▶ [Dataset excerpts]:
<<<<

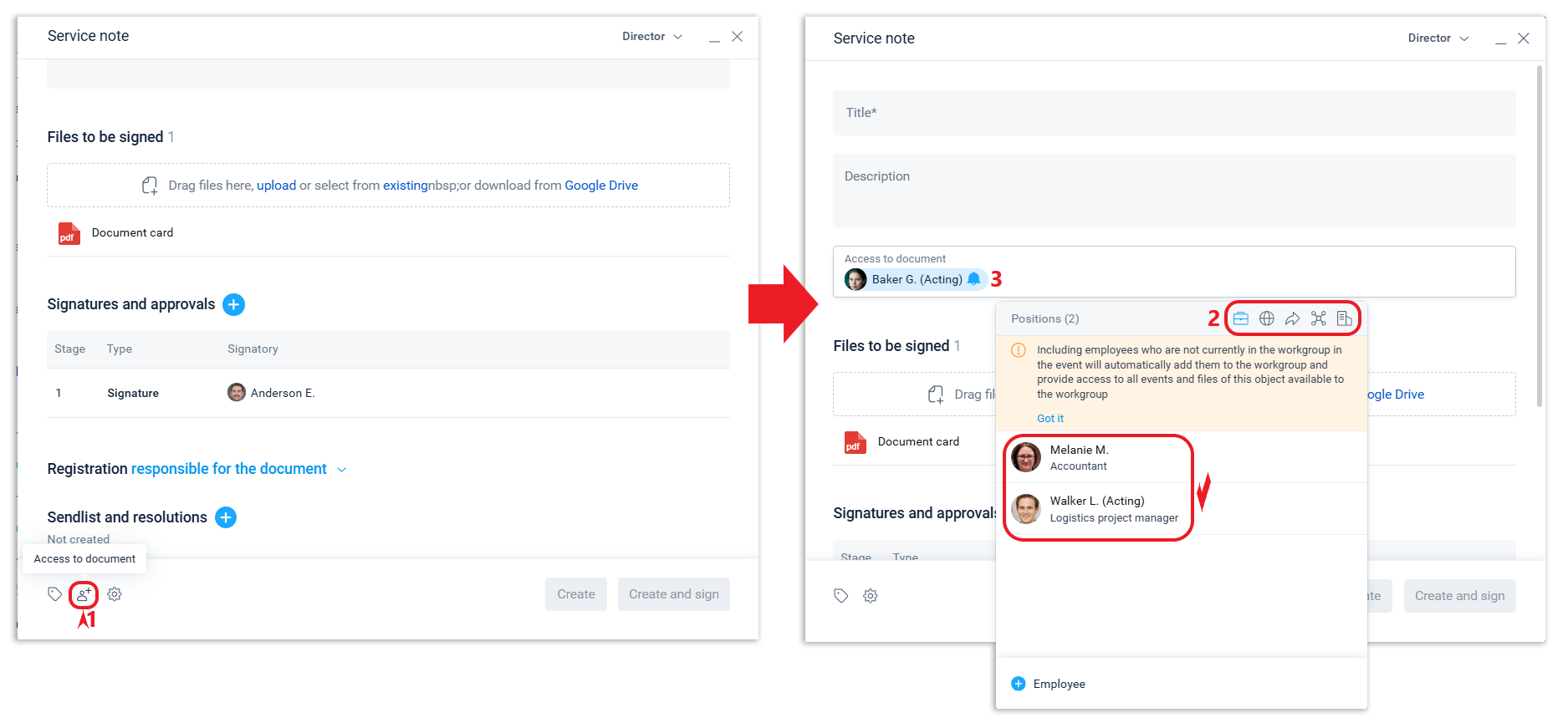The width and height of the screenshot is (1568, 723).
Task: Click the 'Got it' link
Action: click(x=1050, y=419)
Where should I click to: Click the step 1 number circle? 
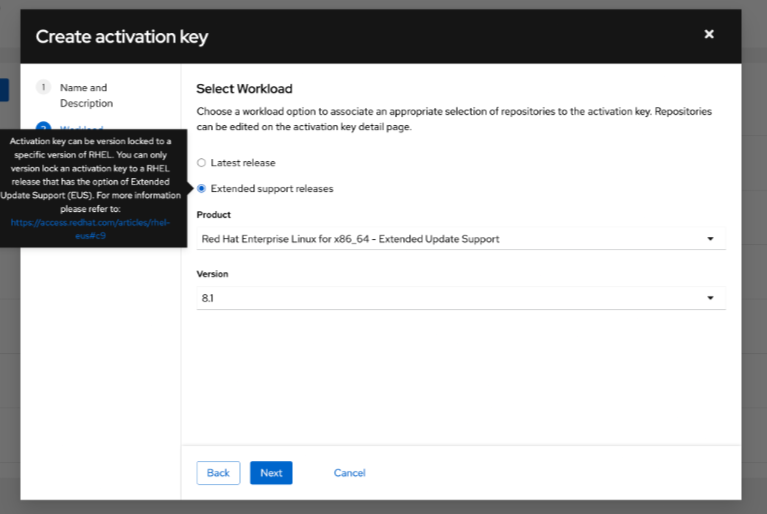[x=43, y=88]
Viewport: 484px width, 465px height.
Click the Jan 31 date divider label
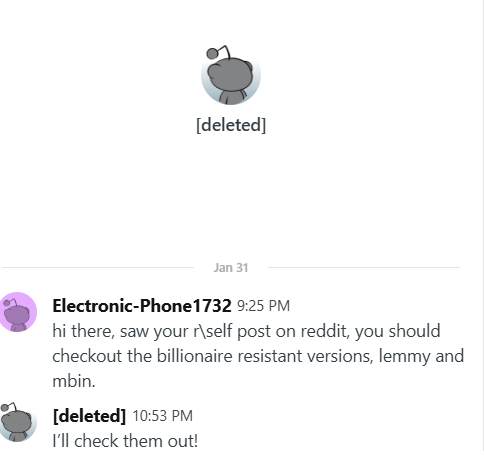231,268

>>>>

▶ [EXERCISE AIM]: Please repeat exactly the lines from the one containing "Where should I" through the last line of the records, both included, and leave out the pictures.

▶ [YOUR RESPONSE]:
Where should I click to: Click the step 1 number circle? 
[x=43, y=88]
Viewport: 484px width, 465px height.
Click the Jan 31 date divider label
231,268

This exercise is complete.